Quick Links

Re: Make COPY format extendable: Extract COPY TO format implementations

From:	Masahiko Sawada <sawada(dot)mshk(at)gmail(dot)com>
To:	Sutou Kouhei <kou(at)clear-code(dot)com>
Cc:	michael(at)paquier(dot)xyz, david(dot)g(dot)johnston(at)gmail(dot)com, tgl(at)sss(dot)pgh(dot)pa(dot)us, zhjwpku(at)gmail(dot)com, pgsql-hackers(at)postgresql(dot)org
Subject:	Re: Make COPY format extendable: Extract COPY TO format implementations
Date:	2025-07-29 05:19:36
Message-ID:	CAD21AoBa0Wm3C2H12jaqkvLidP2zEhsC+gf=3w7XiA4LQnvx0g@mail.gmail.com
Views:	Whole Thread \| Raw Message \| Download mbox \| Resend email
Thread:
Lists:	pgsql-hackers

On Mon, Jul 28, 2025 at 12:33 PM Masahiko Sawada <sawada(dot)mshk(at)gmail(dot)com> wrote:
>
> On Fri, Jul 18, 2025 at 3:05 AM Sutou Kouhei <kou(at)clear-code(dot)com> wrote:
> >
> > Hi,
> >
> > In <CAD21AoAZL2RzPM4RLOJKm_73z5LXq2_VOVF+S+T0tnbjHdWTFA(at)mail(dot)gmail(dot)com>
> > "Re: Make COPY format extendable: Extract COPY TO format implementations" on Thu, 17 Jul 2025 13:44:11 -0700,
> > Masahiko Sawada <sawada(dot)mshk(at)gmail(dot)com> wrote:
> >
> > >> > How about adding accessors instead of splitting
> > >> > Copy{From,To}State to Copy{From,To}ExecutionData? If we use
> > >> > the accessors approach, we can export only needed
> > >> > information step by step without breaking ABI.

**WRITTEN TASK 1:**
Retype the mailing list message about the COPY format, starting at "On Mon, Jul" and ending at "without breaking ABI.".
**WRITTEN TASK 2:**
List every address on the Cc line of the mailing list message about the COPY format.
**WRITTEN TASK 3:**
Write what comes next in the mailing list message about making the COPY format extendable, picking up right after its final line.

**GIVEN MATERIAL:**

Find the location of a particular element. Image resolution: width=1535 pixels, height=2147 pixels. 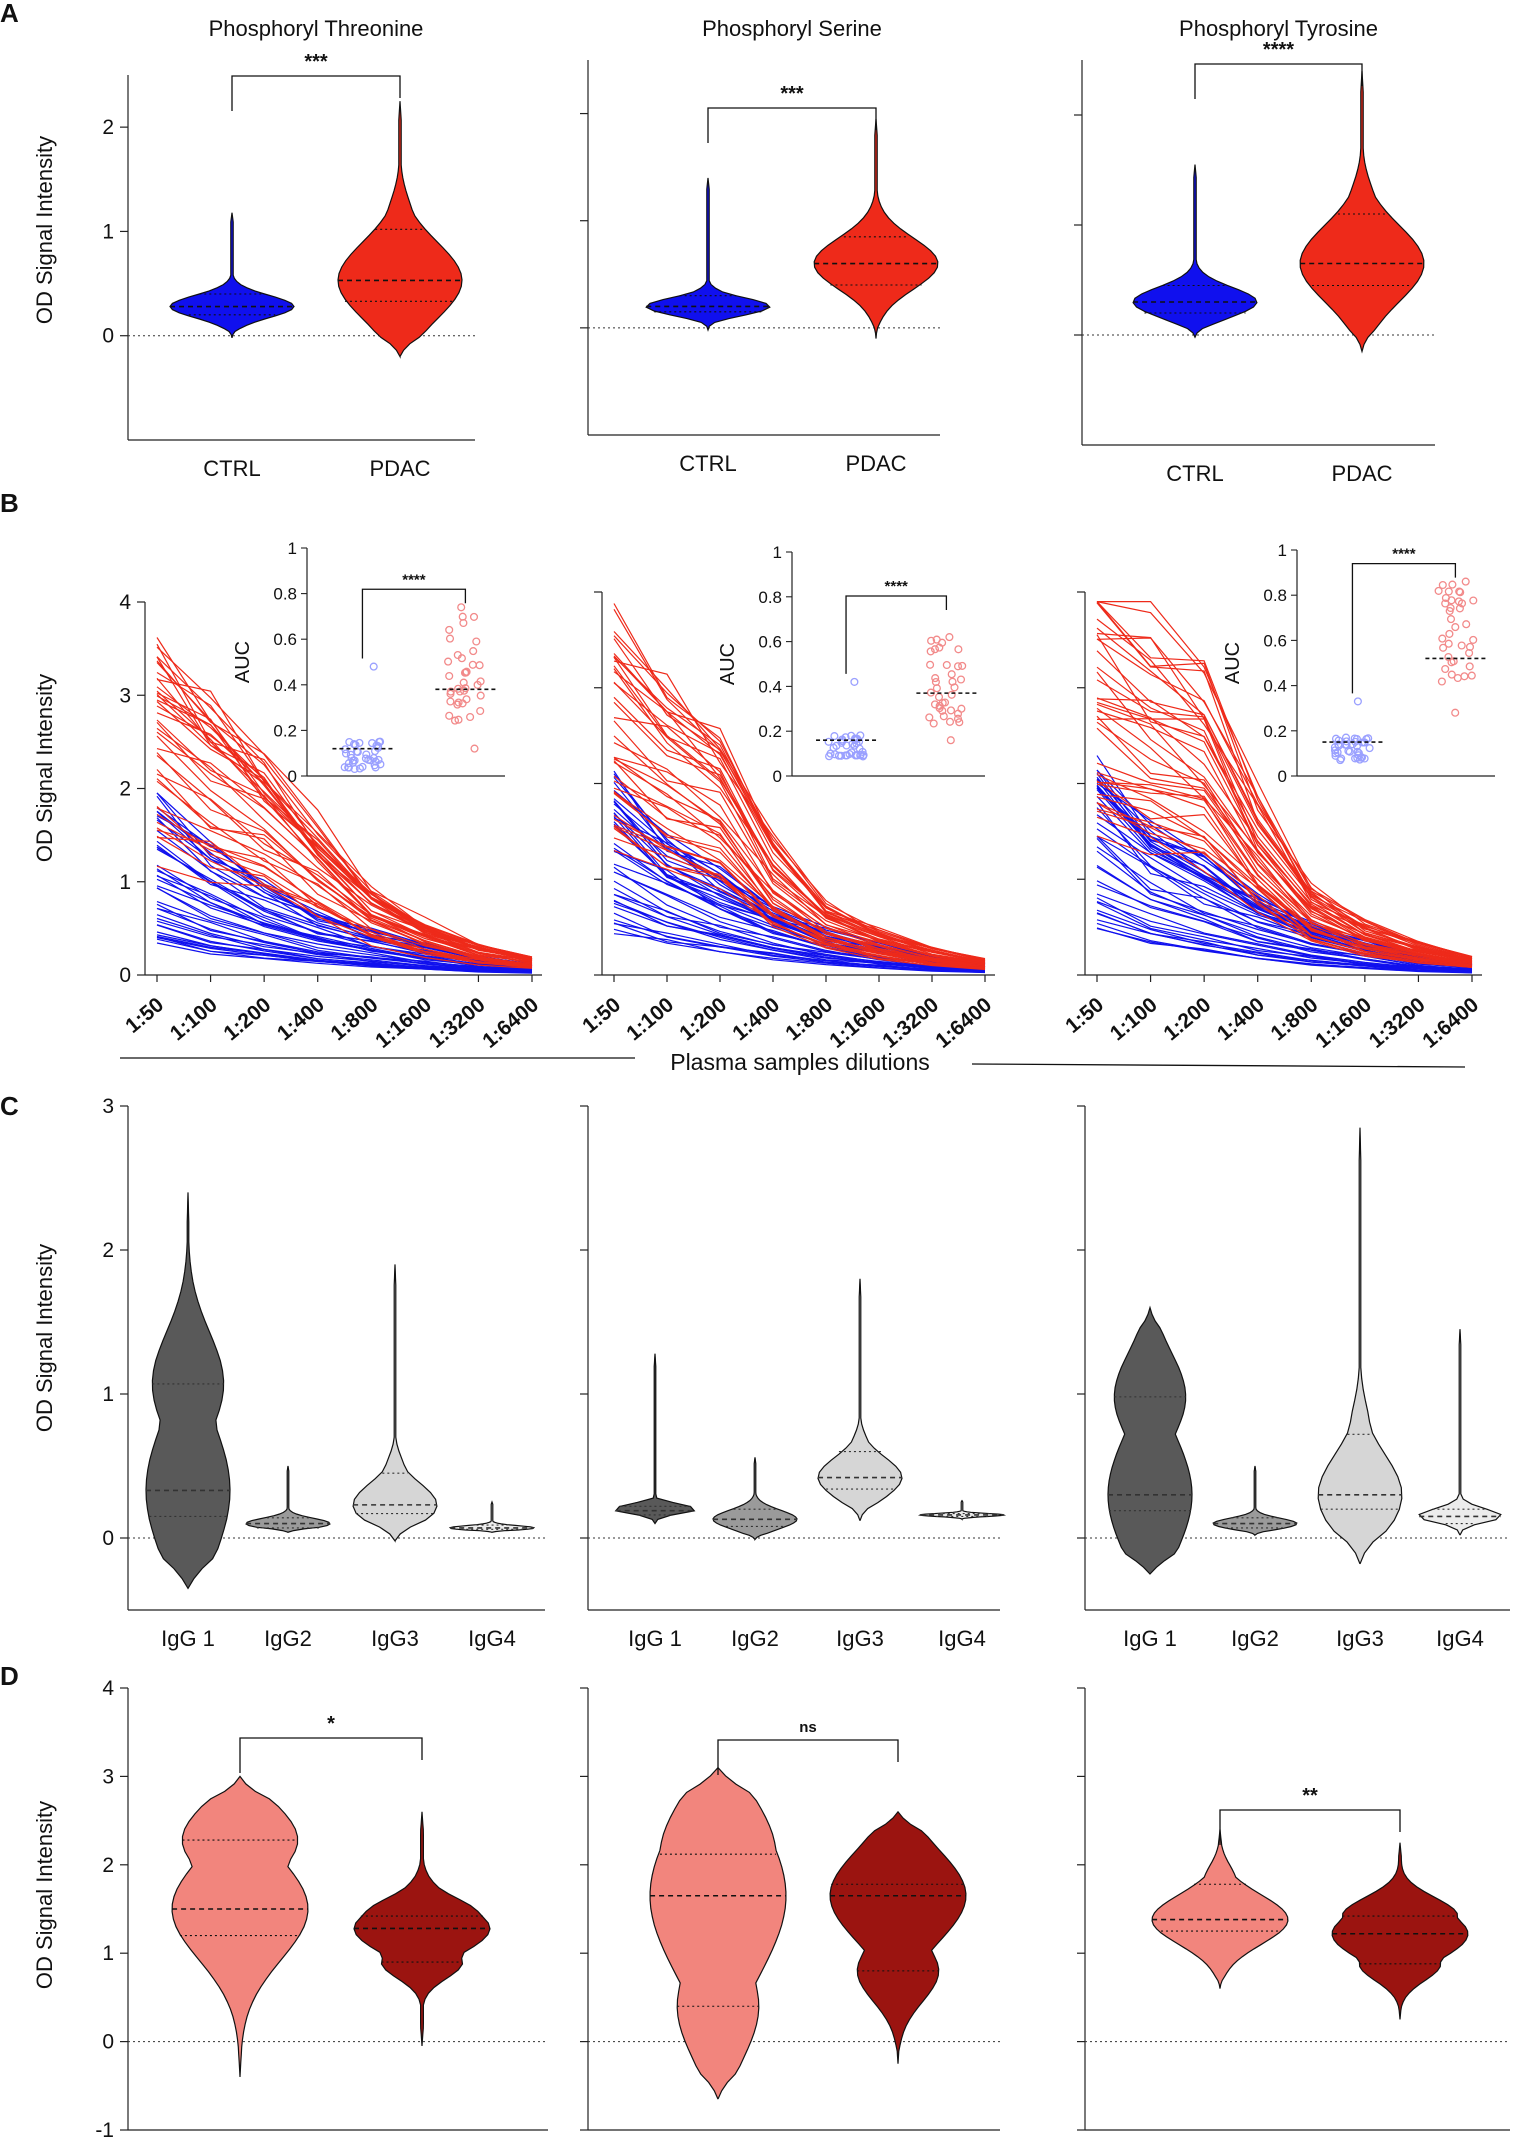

**WRITTEN ANSWER 1:**
On Mon, Jul 28, 2025 at 12:33 PM Masahiko Sawada <sawada(dot)mshk(at)gmail(dot)com> wrote:
>
> On Fri, Jul 18, 2025 at 3:05 AM Sutou Kouhei <kou(at)clear-code(dot)com> wrote:
> >
> > Hi,
> >
> > In <CAD21AoAZL2RzPM4RLOJKm_73z5LXq2_VOVF+S+T0tnbjHdWTFA(at)mail(dot)gmail(dot)com>
> > "Re: Make COPY format extendable: Extract COPY TO format implementations" on Thu, 17 Jul 2025 13:44:11 -0700,
> > Masahiko Sawada <sawada(dot)mshk(at)gmail(dot)com> wrote:
> >
> > >> > How about adding accessors instead of splitting
> > >> > Copy{From,To}State to Copy{From,To}ExecutionData? If we use
> > >> > the accessors approach, we can export only needed
> > >> > information step by step without breaking ABI.

**WRITTEN ANSWER 2:**
michael(at)paquier(dot)xyz
david(dot)g(dot)johnston(at)gmail(dot)com
tgl(at)sss(dot)pgh(dot)pa(dot)us
zhjwpku(at)gmail(dot)com
pgsql-hackers(at)postgresql(dot)org

**WRITTEN ANSWER 3:**
> > >
> > > Yeah, while it can export required fields without breaking ABI, I'm
> > > concerned that setter and getter functions could be bloated if we need
> > > to have them for many fields.
> >
> > In general, I choose this approach in my projects even when
> > I need to define many accessors. Because I can hide
> > implementation details from users. I can change
> > implementation details without breaking API/ABI.
> >
> > But PostgreSQL isn't my project. Is there any guideline for
> > PostgreSQL API(/ABI?) design that we can refer for this
> > case?
>
> As far as I know there is no official guideline for PostgreSQL API and
> ABI design, but I've never seen structs having more than 10 getter and
> setter in PostgreSQL source code.
>
> >
> > FYI: We need to export at least the following fields:
> >
> > https://www.postgresql.org/message-id/flat/20250714.173803.865595983884510428.kou%40clear-code.com#78fdbccf89742f856aa2cf95eaf42032
> >
> > > FROM:
> > >
> > > - attnumlist (*)
> > > - bytes_processed
> > > - cur_attname
> > > - escontext
> > > - in_functions (*)
> > > - input_buf
> > > - input_reached_eof
> > > - line_buf
> > > - opts (*)
> > > - raw_buf
> > > - raw_buf_index
> > > - raw_buf_len
> > > - rel (*)
> > > - typioparams (*)
> > >
> > > TO:
> > >
> > > - attnumlist (*)
> > > - fe_msgbuf
> > > - opts (*)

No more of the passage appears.